Reproduce the material with each "Instruction" replaced by "Command", keeping everything else unchanged.

--- Data for the task ---

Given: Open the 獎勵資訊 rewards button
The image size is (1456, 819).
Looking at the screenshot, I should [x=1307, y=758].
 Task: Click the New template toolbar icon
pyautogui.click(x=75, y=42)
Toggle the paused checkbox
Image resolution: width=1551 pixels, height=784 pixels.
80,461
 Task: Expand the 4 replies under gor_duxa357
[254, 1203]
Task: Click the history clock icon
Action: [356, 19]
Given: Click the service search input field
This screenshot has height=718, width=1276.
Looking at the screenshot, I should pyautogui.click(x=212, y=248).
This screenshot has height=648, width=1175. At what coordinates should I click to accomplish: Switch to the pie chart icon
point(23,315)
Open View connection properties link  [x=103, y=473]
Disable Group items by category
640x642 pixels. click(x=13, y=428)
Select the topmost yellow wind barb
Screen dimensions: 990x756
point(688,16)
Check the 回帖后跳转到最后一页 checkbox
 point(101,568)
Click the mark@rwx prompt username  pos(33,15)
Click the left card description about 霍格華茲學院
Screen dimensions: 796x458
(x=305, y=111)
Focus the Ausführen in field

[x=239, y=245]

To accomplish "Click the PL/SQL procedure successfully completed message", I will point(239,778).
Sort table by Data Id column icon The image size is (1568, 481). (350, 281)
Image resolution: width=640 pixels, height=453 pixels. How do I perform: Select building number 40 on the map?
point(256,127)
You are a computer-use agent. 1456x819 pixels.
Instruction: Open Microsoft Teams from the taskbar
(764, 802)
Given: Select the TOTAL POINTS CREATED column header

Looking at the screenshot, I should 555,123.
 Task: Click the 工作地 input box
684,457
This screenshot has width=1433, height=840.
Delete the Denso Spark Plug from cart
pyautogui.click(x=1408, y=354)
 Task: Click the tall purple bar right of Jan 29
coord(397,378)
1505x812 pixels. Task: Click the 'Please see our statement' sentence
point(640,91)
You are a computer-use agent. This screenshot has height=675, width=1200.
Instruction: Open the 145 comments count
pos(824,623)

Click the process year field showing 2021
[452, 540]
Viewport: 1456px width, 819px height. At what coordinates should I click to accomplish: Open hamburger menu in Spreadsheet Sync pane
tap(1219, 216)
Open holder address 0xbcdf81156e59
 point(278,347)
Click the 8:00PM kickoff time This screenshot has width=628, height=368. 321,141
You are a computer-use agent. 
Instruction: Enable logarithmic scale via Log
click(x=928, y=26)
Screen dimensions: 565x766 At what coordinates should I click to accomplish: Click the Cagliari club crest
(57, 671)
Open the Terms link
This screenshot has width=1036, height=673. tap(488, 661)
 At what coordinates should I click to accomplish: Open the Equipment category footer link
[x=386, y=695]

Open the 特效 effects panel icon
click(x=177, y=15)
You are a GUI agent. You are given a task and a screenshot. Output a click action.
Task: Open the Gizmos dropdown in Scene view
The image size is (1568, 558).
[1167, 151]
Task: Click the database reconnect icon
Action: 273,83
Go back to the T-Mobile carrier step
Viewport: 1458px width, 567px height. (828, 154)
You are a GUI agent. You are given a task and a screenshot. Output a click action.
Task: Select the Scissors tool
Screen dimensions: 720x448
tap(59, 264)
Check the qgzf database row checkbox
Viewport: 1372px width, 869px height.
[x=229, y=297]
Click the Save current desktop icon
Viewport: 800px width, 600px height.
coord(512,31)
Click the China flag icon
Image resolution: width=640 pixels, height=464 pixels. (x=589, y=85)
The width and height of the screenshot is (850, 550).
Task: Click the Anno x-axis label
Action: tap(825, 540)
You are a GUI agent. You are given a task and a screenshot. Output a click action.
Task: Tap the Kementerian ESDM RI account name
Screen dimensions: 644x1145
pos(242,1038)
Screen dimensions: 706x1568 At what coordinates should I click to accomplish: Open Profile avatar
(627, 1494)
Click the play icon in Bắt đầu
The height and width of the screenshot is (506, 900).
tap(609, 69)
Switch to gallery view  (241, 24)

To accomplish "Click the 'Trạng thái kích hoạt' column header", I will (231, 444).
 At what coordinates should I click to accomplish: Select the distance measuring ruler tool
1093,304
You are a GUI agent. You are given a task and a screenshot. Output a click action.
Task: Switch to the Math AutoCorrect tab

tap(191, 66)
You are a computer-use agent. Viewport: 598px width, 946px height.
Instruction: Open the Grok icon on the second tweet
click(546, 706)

---

▶ **Full response**:
Given: Open the 獎勵資訊 rewards button
The image size is (1456, 819).
Looking at the screenshot, I should [x=1307, y=758].
 Task: Click the New template toolbar icon
pyautogui.click(x=75, y=42)
Toggle the paused checkbox
Image resolution: width=1551 pixels, height=784 pixels.
80,461
 Task: Expand the 4 replies under gor_duxa357
[254, 1203]
Task: Click the history clock icon
Action: [356, 19]
Given: Click the service search input field
This screenshot has height=718, width=1276.
Looking at the screenshot, I should pyautogui.click(x=212, y=248).
This screenshot has height=648, width=1175. At what coordinates should I click to accomplish: Switch to the pie chart icon
point(23,315)
Open View connection properties link  [x=103, y=473]
Disable Group items by category
640x642 pixels. click(x=13, y=428)
Select the topmost yellow wind barb
Screen dimensions: 990x756
point(688,16)
Check the 回帖后跳转到最后一页 checkbox
 point(101,568)
Click the mark@rwx prompt username  pos(33,15)
Click the left card description about 霍格華茲學院
Screen dimensions: 796x458
(x=305, y=111)
Focus the Ausführen in field

[x=239, y=245]

To accomplish "Click the PL/SQL procedure successfully completed message", I will point(239,778).
Sort table by Data Id column icon The image size is (1568, 481). (350, 281)
Image resolution: width=640 pixels, height=453 pixels. How do I perform: Select building number 40 on the map?
point(256,127)
You are a computer-use agent. 1456x819 pixels.
Command: Open Microsoft Teams from the taskbar
(764, 802)
Given: Select the TOTAL POINTS CREATED column header

Looking at the screenshot, I should 555,123.
 Task: Click the 工作地 input box
684,457
This screenshot has width=1433, height=840.
Delete the Denso Spark Plug from cart
pyautogui.click(x=1408, y=354)
 Task: Click the tall purple bar right of Jan 29
coord(397,378)
1505x812 pixels. Task: Click the 'Please see our statement' sentence
point(640,91)
You are a computer-use agent. This screenshot has height=675, width=1200.
Command: Open the 145 comments count
pos(824,623)

Click the process year field showing 2021
[452, 540]
Viewport: 1456px width, 819px height. At what coordinates should I click to accomplish: Open hamburger menu in Spreadsheet Sync pane
tap(1219, 216)
Open holder address 0xbcdf81156e59
 point(278,347)
Click the 8:00PM kickoff time This screenshot has width=628, height=368. 321,141
You are a computer-use agent. 
Command: Enable logarithmic scale via Log
click(x=928, y=26)
Screen dimensions: 565x766 At what coordinates should I click to accomplish: Click the Cagliari club crest
(57, 671)
Open the Terms link
This screenshot has width=1036, height=673. tap(488, 661)
 At what coordinates should I click to accomplish: Open the Equipment category footer link
[x=386, y=695]

Open the 特效 effects panel icon
click(x=177, y=15)
You are a GUI agent. You are given a task and a screenshot. Output a click action.
Task: Open the Gizmos dropdown in Scene view
The image size is (1568, 558).
[1167, 151]
Task: Click the database reconnect icon
Action: 273,83
Go back to the T-Mobile carrier step
Viewport: 1458px width, 567px height. (828, 154)
You are a GUI agent. You are given a task and a screenshot. Output a click action.
Task: Select the Scissors tool
Screen dimensions: 720x448
tap(59, 264)
Check the qgzf database row checkbox
Viewport: 1372px width, 869px height.
[x=229, y=297]
Click the Save current desktop icon
Viewport: 800px width, 600px height.
coord(512,31)
Click the China flag icon
Image resolution: width=640 pixels, height=464 pixels. (x=589, y=85)
The width and height of the screenshot is (850, 550).
Task: Click the Anno x-axis label
Action: tap(825, 540)
You are a GUI agent. You are given a task and a screenshot. Output a click action.
Task: Tap the Kementerian ESDM RI account name
Screen dimensions: 644x1145
pos(242,1038)
Screen dimensions: 706x1568 At what coordinates should I click to accomplish: Open Profile avatar
(627, 1494)
Click the play icon in Bắt đầu
The height and width of the screenshot is (506, 900).
tap(609, 69)
Switch to gallery view  (241, 24)

To accomplish "Click the 'Trạng thái kích hoạt' column header", I will (231, 444).
 At what coordinates should I click to accomplish: Select the distance measuring ruler tool
1093,304
You are a GUI agent. You are given a task and a screenshot. Output a click action.
Task: Switch to the Math AutoCorrect tab

tap(191, 66)
You are a computer-use agent. Viewport: 598px width, 946px height.
Command: Open the Grok icon on the second tweet
click(546, 706)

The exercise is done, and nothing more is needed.